[EXERCISE GOAL] Put the entries into a Markdown table with the columns Row and Line, from the first line of the entries through the line with "coordinates (944, 34).". Number each row and leave out blank lines.

[THE INPUT]
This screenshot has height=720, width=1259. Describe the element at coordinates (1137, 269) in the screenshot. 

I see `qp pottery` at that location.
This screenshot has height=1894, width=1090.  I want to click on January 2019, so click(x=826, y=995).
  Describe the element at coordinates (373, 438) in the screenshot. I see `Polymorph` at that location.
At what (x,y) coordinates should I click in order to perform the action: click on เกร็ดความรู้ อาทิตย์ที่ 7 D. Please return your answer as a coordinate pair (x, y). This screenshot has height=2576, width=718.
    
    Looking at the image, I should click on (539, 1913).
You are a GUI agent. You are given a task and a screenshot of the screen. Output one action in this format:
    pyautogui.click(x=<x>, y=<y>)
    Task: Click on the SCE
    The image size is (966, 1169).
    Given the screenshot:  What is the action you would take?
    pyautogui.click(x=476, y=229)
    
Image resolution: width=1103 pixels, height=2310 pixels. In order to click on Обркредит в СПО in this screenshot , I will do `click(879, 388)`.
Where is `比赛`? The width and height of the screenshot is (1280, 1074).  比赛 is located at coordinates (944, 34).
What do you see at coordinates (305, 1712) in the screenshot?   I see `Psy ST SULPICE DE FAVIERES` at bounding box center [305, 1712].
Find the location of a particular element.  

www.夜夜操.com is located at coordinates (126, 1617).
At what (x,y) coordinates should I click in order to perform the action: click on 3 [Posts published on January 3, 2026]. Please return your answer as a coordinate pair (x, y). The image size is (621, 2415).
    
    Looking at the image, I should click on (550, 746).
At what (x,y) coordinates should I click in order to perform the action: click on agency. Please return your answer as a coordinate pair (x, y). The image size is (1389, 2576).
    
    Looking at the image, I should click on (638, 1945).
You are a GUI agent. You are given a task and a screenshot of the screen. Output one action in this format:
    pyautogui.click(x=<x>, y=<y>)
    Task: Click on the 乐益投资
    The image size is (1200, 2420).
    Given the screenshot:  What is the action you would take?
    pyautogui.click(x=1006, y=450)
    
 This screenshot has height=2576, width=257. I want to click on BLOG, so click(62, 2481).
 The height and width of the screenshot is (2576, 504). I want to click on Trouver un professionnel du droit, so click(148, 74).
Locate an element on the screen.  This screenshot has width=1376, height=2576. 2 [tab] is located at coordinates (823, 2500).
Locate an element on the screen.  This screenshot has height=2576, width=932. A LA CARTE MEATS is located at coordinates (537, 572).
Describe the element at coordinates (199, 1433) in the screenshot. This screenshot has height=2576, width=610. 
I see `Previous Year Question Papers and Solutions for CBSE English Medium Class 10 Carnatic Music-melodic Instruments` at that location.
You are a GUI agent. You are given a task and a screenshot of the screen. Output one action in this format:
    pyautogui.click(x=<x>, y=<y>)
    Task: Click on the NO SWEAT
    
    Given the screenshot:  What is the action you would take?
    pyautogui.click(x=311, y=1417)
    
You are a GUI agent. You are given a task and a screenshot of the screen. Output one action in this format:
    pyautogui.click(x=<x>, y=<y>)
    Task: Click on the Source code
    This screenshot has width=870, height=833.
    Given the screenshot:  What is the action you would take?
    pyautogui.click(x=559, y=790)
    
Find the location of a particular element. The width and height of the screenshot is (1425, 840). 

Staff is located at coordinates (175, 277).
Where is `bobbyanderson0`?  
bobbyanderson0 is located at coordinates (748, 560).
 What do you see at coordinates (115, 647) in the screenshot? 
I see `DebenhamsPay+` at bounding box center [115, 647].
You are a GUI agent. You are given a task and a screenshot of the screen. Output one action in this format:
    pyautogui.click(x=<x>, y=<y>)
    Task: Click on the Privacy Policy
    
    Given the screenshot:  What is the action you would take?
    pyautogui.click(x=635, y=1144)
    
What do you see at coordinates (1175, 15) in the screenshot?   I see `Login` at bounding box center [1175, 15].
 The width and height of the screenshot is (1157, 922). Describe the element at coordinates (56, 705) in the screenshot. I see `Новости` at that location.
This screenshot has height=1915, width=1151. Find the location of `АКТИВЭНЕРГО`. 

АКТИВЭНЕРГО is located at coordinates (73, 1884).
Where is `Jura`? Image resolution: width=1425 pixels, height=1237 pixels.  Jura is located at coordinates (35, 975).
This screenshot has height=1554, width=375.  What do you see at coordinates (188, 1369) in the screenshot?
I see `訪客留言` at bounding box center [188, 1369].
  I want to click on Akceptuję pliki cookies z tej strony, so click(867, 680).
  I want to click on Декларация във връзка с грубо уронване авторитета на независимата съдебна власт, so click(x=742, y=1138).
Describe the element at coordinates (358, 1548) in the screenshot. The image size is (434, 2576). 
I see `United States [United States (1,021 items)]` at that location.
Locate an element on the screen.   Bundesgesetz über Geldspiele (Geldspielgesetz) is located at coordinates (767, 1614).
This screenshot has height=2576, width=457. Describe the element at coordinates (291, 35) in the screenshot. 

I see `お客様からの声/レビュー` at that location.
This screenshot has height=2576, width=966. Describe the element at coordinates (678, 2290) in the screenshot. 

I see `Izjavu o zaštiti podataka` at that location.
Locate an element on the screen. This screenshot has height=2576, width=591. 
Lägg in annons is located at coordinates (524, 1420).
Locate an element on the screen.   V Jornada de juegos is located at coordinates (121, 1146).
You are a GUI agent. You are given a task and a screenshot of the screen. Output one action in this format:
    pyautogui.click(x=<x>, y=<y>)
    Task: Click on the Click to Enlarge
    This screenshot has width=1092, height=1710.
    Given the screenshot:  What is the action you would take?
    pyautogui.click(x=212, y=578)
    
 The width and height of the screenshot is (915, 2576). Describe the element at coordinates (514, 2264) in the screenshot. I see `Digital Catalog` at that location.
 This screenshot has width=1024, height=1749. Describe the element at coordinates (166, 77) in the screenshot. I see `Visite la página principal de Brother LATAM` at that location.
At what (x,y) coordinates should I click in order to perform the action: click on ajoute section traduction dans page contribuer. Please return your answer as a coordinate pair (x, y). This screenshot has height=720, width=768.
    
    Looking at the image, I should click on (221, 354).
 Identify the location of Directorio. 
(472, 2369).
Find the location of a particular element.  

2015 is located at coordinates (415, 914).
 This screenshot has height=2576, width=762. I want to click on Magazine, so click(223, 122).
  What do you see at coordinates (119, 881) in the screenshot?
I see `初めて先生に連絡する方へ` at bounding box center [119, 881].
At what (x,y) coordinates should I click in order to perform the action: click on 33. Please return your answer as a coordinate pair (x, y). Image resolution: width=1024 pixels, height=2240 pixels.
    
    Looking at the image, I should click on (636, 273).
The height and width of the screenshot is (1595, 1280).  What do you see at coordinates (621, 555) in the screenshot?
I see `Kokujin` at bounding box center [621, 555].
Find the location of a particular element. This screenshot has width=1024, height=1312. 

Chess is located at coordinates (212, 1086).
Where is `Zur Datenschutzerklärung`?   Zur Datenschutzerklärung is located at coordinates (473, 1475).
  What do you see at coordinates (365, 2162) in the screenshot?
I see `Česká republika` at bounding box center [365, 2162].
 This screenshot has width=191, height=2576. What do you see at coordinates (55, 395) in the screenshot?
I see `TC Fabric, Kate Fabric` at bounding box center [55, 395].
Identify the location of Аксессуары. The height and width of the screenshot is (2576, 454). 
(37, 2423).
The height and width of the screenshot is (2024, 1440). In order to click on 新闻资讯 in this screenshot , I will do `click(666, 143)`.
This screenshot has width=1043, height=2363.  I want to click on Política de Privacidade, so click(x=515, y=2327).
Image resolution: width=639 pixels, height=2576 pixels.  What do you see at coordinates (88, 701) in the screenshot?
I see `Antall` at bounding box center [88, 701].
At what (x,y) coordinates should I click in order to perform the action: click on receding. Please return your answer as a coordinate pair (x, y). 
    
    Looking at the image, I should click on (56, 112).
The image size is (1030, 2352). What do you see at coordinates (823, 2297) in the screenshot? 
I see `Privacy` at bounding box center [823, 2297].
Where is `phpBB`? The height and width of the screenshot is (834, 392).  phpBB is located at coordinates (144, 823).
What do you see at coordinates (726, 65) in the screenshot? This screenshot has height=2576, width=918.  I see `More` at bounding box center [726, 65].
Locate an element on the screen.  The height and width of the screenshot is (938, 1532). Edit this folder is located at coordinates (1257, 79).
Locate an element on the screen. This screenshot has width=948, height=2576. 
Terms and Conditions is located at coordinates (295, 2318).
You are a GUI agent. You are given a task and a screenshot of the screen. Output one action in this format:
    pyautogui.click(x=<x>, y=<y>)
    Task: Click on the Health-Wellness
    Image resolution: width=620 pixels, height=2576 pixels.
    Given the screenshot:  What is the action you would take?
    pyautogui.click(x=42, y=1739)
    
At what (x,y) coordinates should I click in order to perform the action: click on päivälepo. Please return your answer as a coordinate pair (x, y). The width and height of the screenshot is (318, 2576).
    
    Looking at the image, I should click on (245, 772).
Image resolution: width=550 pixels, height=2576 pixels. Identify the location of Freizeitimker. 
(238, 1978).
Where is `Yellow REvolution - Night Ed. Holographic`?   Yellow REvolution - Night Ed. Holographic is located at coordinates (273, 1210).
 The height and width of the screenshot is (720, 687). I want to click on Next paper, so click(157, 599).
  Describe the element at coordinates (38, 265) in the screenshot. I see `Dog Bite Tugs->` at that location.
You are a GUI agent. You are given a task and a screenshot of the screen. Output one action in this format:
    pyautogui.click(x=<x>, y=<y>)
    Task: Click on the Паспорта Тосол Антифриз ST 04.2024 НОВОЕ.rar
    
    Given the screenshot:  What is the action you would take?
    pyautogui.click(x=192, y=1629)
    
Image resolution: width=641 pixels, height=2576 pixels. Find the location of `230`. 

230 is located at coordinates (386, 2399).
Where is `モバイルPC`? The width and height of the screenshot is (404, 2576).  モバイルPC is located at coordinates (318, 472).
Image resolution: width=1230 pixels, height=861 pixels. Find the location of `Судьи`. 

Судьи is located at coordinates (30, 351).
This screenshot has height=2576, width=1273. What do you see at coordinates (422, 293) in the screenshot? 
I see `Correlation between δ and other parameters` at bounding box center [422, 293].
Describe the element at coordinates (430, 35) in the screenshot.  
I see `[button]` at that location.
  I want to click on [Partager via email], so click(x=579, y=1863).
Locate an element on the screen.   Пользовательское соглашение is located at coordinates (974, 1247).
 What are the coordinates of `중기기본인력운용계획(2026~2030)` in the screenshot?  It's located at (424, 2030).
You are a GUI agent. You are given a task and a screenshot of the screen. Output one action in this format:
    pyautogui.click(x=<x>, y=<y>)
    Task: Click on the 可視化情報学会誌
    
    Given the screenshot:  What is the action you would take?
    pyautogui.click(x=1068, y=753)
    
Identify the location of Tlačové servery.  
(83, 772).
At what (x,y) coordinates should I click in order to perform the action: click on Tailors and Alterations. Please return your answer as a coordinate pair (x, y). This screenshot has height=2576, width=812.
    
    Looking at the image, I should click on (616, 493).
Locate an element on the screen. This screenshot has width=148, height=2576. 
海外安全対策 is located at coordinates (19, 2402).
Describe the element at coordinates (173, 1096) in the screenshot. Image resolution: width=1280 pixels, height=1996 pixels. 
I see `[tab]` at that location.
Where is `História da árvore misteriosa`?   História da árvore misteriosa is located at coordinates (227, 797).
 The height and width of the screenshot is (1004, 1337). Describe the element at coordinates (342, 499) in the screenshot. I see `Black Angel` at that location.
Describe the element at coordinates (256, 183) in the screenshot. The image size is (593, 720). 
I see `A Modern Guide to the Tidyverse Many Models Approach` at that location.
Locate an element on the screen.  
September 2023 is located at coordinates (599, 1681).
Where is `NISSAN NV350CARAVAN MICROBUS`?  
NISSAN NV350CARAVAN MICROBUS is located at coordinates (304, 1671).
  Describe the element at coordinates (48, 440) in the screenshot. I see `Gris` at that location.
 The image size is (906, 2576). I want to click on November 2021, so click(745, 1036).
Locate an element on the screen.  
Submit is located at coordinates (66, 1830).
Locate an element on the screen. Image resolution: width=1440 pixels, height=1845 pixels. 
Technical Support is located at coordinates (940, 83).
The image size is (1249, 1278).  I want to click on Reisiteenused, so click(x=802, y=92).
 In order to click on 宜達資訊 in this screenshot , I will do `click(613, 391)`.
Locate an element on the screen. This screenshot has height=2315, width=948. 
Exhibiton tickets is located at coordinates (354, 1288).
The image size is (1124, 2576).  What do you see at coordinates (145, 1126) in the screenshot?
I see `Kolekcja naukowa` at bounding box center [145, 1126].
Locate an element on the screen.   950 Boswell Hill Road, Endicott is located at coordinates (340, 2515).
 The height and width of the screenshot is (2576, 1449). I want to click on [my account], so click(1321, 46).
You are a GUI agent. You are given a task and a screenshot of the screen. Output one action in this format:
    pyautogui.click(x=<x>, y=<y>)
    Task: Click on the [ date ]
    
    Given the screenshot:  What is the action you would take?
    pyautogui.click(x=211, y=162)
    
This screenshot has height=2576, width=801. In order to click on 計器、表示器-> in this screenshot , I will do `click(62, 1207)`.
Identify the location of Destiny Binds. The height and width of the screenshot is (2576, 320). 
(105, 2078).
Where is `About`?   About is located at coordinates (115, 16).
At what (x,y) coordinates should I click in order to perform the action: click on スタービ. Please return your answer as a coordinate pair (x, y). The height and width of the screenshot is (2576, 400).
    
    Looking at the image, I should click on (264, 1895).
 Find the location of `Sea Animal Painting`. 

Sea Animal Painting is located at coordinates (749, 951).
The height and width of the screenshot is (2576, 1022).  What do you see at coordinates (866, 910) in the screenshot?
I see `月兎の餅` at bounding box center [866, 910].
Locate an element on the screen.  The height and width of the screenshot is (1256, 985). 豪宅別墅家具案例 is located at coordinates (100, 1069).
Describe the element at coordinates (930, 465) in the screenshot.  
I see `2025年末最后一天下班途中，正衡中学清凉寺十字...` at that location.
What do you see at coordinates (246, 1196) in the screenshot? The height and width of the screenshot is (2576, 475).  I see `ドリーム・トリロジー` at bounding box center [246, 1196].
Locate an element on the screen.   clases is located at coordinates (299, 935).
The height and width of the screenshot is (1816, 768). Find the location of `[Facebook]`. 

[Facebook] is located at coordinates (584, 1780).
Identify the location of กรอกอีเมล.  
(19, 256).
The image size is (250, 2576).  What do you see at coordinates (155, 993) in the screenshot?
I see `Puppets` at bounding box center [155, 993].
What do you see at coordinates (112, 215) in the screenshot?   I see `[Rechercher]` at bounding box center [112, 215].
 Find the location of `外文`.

[EXERCISE SOLUTION]
| Row | Line |
|---|---|
| 1 | This screenshot has height=720, width=1259. Describe the element at coordinates (1137, 269) in the screenshot.  |
| 2 | I see `qp pottery` at that location. |
| 3 | This screenshot has height=1894, width=1090.  I want to click on January 2019, so click(x=826, y=995). |
| 4 |   Describe the element at coordinates (373, 438) in the screenshot. I see `Polymorph` at that location. |
| 5 | At what (x,y) coordinates should I click in order to perform the action: click on เกร็ดความรู้ อาทิตย์ที่ 7 D. Please return your answer as a coordinate pair (x, y). This screenshot has height=2576, width=718. |
| 6 |     Looking at the image, I should click on (539, 1913). |
| 7 | You are a GUI agent. You are given a task and a screenshot of the screen. Output one action in this format: |
| 8 |     pyautogui.click(x=<x>, y=<y>) |
| 9 |     Task: Click on the SCE |
| 10 |     The image size is (966, 1169). |
| 11 |     Given the screenshot:  What is the action you would take? |
| 12 |     pyautogui.click(x=476, y=229) |
| 13 | Image resolution: width=1103 pixels, height=2310 pixels. In order to click on Обркредит в СПО in this screenshot , I will do `click(879, 388)`. |
| 14 | Where is `比赛`? The width and height of the screenshot is (1280, 1074).  比赛 is located at coordinates (944, 34). |